Months later, the group meets outside Akiyama's office, where he intends to restart his business. Date rejoins the police and asks Kiryu what he intends to do; Kiryu, Daigo, and a newly freed Majima appoint Saejima as patriarch of his own family at Tojo Clan headquarters.

==Soundtrack==
The theme song to the Japanese version, played during the introductory video when starting the game, is "Butterfly City" by Japanese hip-hop artist Zeebra featuring Ryo the Skywalker and Mummy D. (Rhymester) with music by DJ Hasebe (also known as Old Nick). The music video, posted on Ariola Japan's YouTube channel, disclosed that R&B singer Double contributed vocals to the song. The CD was released by Ariola Japan (SME) on March 17, 2010, in a regular edition (BVCL-89) and a first-press limited edition, including a bonus video DVD (BVCL-87) and an alternate cover with Kiryu. Zeebra first contributed to the series with Ryū ga Gotoku Kenzan!s opening theme, "Bushido". The western version removes these songs and replaces them with original pieces due to licensing issues.

==Release==
The game was formally announced on July 24, 2009. A promotional video was presented at the 2009 Tokyo Game Show. It was released on March 18, 2010, in Japan, after a playable demo was released on the Japanese PlayStation Store on March 5. Yakuza 4 was released in Europe and North America in March 2011.

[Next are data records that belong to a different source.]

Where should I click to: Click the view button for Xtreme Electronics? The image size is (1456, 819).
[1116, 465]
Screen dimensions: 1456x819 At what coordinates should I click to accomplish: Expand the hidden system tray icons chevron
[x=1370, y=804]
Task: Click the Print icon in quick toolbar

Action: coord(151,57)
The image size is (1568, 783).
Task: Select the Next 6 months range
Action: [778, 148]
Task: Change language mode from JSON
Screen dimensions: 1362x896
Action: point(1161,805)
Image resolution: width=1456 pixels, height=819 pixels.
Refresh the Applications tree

Limited edition apparel was released in Japan and the United States.

Three new tie-ins were made to shops: Watami's izakaya on Nakamichi Street, along with Cuez Bar and Milestone in the underground. Advertisements for other companies (such as Nico Nico Douga) are in the game, especially on the walls in the underground. Promotional flyers can be found in the underground of the bowling alley, some of which offer discounts on in-game products, and there is advertising on both sets of coin lockers. A staff member at Volcano, the pachislot building, will ask for a password obtainable from the 777town website. Kamurocho residents' conversations refer to companies such as 777town.

==Reception==

Yakuza 4 received mostly positive reviews from critics. The game received an Award for Excellence at the 2010 Japan Game Awards, and received a score of 38 out of 40 from Famitsu. GameSpot described it as 'positively bursting with other things to do', and found the story 'benefits a great deal from its focus on four distinct heroes', though noted that it 'isn't always told in an engaging way'. It has a valuation of 78 out of 100 on Metacritic based on 59 reviews.

Aggregate scores
| Aggregator | Score |
|---|---|
| Metacritic | PS3: 78/100 PS4: 78/100 |
| OpenCritic | 83% recommend(Remaster) |

Review scores
| Publication | Score |
|---|---|
| Famitsu | 38/40 |
| GameSpot | 8/10 |

===Sales===
In the week of its debut, Yakuza 4 sold over 384,000 units.

==Sequel==

On August 31, 2011, two new Yakuza games were announced: Yakuza 5 and a sequel to the PSP game, Kurohyō 2. Yakuza 5 was released in Japan on December 6, 2012, and received a worldwide release on December 8, 2015, as a PlayStation Network download.